Very sadly, FIP is a fatal, incurable disease that affects cats. It is caused by Feline Infectious Peritonitis Virus (FIPV), which is a mutation of Feline Enteric Coronavirus (FECV) – (Feline Coronavirus FCoV).

Some aspects of FIP are poorly understood and experts do not agree on the specifics of genetic changes that produce the FIPV. The mutated virus has the ability to invade and grow in certain white blood cells, called macrophages. FECV is very common, especially in places where large groups of cats are kept together (animal shelters, catteries, etc.). Cats become infected by inhaling or swallowing the virus. The most commonly cited transmission source is faeces, although contaminated surfaces such as food dishes and clothing can transmit the virus as well.

Although FECV is common, most infected cats do not develop FIP. Often, exposure to FECV produces no signs or just mild diarrhoea. A cat without clinical signs may still be an FECV carrier and may pass the virus to another cat. In any cat infected with FECV there is a chance that the virus may mutate into the FIP causing form. This chance is increased for cats with poor immune systems such as very young and very old cats.

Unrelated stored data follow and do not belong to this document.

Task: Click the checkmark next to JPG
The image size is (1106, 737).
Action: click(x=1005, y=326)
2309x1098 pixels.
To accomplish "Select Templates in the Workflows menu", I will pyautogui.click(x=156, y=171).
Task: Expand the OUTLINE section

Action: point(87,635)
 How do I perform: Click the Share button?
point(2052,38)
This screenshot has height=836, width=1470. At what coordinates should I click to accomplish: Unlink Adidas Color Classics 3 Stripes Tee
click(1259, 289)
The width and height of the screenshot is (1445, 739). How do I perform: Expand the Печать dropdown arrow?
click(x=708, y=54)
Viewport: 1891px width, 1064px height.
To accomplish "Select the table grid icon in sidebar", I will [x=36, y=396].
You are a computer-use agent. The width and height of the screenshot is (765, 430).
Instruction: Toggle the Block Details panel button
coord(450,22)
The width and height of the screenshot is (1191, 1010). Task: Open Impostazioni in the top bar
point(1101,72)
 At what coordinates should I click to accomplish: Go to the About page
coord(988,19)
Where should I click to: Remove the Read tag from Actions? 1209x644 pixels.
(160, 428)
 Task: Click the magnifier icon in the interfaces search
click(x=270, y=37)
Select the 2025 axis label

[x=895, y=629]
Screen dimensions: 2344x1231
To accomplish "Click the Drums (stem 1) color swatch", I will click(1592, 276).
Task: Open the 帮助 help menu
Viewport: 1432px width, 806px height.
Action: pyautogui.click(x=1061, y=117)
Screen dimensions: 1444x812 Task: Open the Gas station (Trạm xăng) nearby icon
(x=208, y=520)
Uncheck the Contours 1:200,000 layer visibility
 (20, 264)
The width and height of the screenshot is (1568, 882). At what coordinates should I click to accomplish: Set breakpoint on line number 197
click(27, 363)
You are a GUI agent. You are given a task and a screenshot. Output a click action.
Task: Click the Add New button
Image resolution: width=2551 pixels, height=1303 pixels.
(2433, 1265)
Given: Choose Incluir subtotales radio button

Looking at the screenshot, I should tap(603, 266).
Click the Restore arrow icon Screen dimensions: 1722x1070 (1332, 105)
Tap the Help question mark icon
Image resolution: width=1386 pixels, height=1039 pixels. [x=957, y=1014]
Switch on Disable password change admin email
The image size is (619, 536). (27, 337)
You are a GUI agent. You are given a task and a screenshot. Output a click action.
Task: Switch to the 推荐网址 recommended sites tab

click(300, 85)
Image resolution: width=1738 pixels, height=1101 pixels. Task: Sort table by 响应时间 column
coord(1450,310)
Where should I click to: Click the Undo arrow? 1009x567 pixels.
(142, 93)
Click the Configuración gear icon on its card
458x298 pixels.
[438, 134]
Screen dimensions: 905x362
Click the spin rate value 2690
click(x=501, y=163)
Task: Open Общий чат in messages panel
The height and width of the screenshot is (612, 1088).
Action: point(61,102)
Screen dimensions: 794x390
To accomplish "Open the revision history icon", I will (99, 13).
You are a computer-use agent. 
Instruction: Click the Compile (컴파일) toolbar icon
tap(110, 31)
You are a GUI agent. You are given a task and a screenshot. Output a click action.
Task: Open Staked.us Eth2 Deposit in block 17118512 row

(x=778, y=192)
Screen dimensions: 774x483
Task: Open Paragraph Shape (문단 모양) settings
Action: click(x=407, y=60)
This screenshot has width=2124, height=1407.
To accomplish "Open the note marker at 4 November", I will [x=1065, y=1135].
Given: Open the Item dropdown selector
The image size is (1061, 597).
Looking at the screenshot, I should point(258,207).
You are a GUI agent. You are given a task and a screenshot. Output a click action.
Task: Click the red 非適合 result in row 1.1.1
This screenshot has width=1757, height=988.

When the immune system responds to infection this causes an intense inflammatory reaction in the containing tissues. This disease is generally fatal.

When cats become ill with FIP, it can take one of two forms. In both form of the disease, cats can suffer from loss of appetite, fever, weight loss, jaundice, and diarrhoea In “Wet FIP”, cats become ill and fluid accumulates in the abdomen (which becomes swollen) or chest (causing breathing difficulty). In “Dry FIP” we can see problems in the eye leading to blindness and also progressive neurological problems with cats developing difficulties in standing and walking.

Sometimes medication can be used to reduce the inflammation and improve the health of the cat for some time but invariably the cat suffers a relapse had has to be put to sleep.